What to produce: Output only the lines of the entries that follow, starting at the one with "Submit A Tip (169, 2413)" and running down to the one with "RGB LEDs (91, 1092)", both included and unchanged.

Supplied material:
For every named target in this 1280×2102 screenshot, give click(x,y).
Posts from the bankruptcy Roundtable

==

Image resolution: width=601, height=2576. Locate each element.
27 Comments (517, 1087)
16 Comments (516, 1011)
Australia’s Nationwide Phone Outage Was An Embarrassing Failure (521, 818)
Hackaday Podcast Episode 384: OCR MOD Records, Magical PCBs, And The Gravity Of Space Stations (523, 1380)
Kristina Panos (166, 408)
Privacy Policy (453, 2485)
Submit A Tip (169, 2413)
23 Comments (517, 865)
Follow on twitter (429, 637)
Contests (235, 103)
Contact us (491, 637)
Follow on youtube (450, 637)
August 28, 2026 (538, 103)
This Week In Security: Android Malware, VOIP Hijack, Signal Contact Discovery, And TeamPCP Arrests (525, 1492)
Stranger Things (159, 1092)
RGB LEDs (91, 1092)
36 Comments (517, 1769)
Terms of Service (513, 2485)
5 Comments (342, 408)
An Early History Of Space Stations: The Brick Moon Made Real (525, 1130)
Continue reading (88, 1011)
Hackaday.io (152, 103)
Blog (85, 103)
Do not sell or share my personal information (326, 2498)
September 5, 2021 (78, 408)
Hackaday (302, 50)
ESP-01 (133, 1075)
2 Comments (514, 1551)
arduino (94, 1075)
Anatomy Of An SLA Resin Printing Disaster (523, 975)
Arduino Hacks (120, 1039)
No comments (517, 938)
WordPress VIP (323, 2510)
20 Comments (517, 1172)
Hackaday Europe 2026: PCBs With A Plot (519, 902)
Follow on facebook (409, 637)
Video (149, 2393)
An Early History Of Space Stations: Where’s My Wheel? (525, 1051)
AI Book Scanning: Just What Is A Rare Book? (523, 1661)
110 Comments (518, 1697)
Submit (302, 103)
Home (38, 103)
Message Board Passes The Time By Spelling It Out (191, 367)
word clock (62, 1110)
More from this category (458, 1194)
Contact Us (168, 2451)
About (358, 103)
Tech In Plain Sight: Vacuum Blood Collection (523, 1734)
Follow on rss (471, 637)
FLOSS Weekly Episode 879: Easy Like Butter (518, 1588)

==

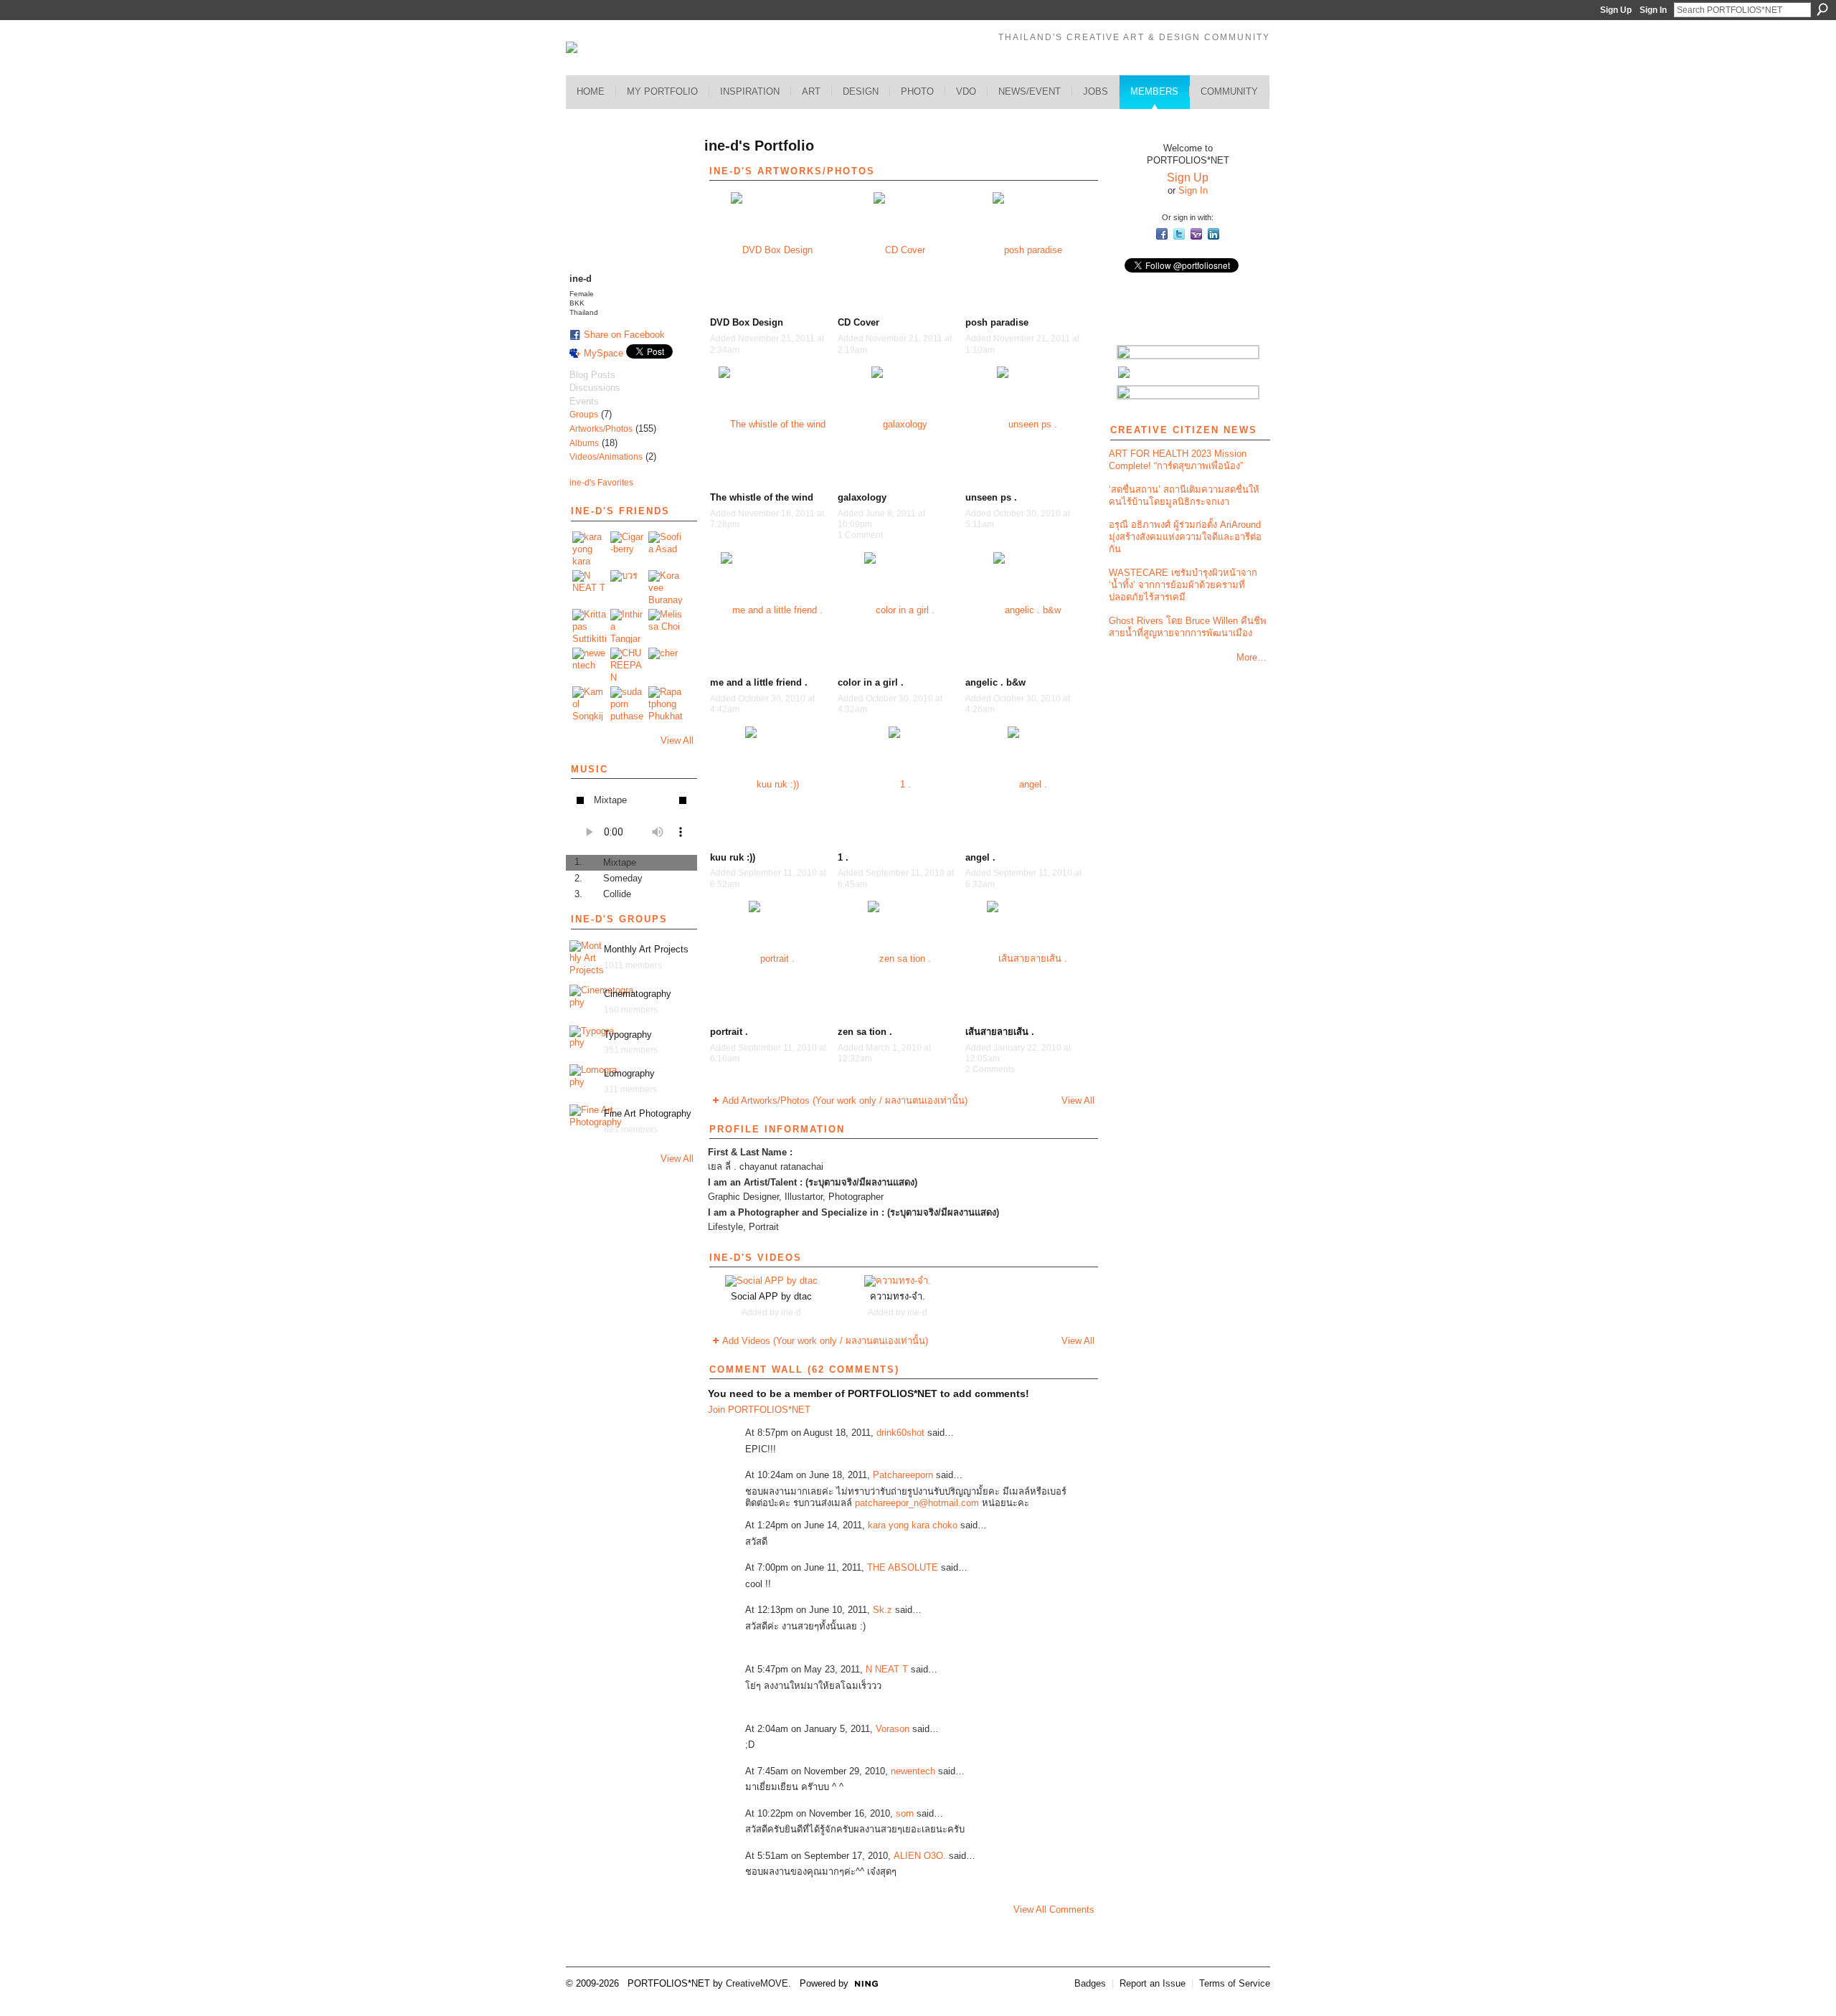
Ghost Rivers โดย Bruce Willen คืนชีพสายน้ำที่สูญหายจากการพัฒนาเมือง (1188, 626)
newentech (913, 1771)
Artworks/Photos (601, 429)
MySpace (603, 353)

Result of the task:
Submit A Tip (169, 2413)
23 Comments (517, 865)
Follow on twitter (429, 637)
Contests (235, 103)
Contact us (491, 637)
Follow on youtube (450, 637)
August 28, 2026 (538, 103)
This Week In Security: Android Malware, VOIP Hijack, Signal Contact Discovery, And TeamPCP Arrests (525, 1492)
Stranger Things (159, 1092)
RGB LEDs (91, 1092)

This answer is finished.